Terbium(IV) fluoride is an inorganic compound with a chemical formula TbF_{4}. It is a white solid that is a strong oxidizer. It is also a strong fluorinating agent, emitting relatively pure atomic fluorine when heated, rather than the mixture of fluoride vapors emitted from cobalt(III) fluoride or cerium(IV) fluoride.

==Preparation==

Terbium(IV) fluoride can be produced by the reaction between very pure terbium(III) fluoride and xenon difluoride, chlorine trifluoride or fluorine gas:

 2 TbF_{3} + F_{2} → 2 TbF_{4}

==Properties==
Terbium(IV) fluoride hydrolyzes quickly in hot water, producing terbium(III) fluoride and terbium oxyfluoride (TbOF). Heating terbium(IV) fluoride will cause it to decompose into terbium(III) fluoride and predominantly monatomic fluorine gas.
 TbF_{4} → TbF_{3} + F•↑
The reaction will produce the mixed valence compound Tb(TbF_{5})_{3}, which has the same crystal form as Ln(HfF_{5})_{3}.

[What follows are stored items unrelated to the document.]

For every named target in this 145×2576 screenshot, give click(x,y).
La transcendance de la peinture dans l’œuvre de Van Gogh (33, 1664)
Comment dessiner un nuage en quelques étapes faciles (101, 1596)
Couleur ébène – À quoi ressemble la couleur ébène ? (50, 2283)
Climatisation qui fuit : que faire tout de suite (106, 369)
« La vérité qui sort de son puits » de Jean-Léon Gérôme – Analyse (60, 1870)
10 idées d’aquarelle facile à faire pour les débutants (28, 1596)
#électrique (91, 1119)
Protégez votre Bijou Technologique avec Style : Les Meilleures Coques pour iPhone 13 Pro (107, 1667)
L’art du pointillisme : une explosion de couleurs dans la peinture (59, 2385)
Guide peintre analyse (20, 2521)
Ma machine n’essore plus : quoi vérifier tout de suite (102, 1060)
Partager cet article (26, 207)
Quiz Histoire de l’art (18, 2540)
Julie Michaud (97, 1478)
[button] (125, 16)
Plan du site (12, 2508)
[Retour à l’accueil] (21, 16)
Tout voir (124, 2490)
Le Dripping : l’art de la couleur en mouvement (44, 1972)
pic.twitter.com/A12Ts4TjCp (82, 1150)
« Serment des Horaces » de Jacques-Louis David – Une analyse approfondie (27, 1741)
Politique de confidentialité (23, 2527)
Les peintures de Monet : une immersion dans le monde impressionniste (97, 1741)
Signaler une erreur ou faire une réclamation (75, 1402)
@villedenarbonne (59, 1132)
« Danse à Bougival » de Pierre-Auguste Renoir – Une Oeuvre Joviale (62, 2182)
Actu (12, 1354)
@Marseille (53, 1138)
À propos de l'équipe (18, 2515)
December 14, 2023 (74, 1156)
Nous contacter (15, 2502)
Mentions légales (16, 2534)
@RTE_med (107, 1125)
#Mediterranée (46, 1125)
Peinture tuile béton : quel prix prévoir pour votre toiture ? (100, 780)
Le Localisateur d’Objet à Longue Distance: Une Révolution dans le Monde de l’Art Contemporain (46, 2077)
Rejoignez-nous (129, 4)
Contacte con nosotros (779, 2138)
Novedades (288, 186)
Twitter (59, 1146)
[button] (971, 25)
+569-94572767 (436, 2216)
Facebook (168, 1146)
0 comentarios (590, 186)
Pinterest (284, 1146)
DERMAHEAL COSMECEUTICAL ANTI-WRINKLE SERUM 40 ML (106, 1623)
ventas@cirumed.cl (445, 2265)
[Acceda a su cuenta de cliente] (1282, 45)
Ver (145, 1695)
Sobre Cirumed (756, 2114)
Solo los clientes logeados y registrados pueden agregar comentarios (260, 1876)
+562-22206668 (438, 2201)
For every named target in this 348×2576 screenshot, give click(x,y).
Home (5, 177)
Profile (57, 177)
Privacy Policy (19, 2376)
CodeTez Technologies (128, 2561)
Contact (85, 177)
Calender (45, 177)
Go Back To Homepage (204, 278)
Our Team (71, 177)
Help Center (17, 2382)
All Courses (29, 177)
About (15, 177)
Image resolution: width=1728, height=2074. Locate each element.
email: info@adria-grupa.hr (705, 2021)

Terbium(IV) fluoride can oxidize cobalt trifluoride into cobalt tetrafluoride:
 TbF_{4} + CoF_{3} → TbF_{3} + CoF_{4}↑
It can fluoronate [[Buckminsterfullerene|[60]fullerene]] at 320–460 °C.

When terbium(IV) fluoride reacts with potassium chloride and fluorine, it can produce the mixed valence compound KTb_{3}F_{12}. A mixture of rubidium fluoride, aluminium fluoride and terbium(IV) fluoride produces Rb_{2}AlTb_{3}F_{16}.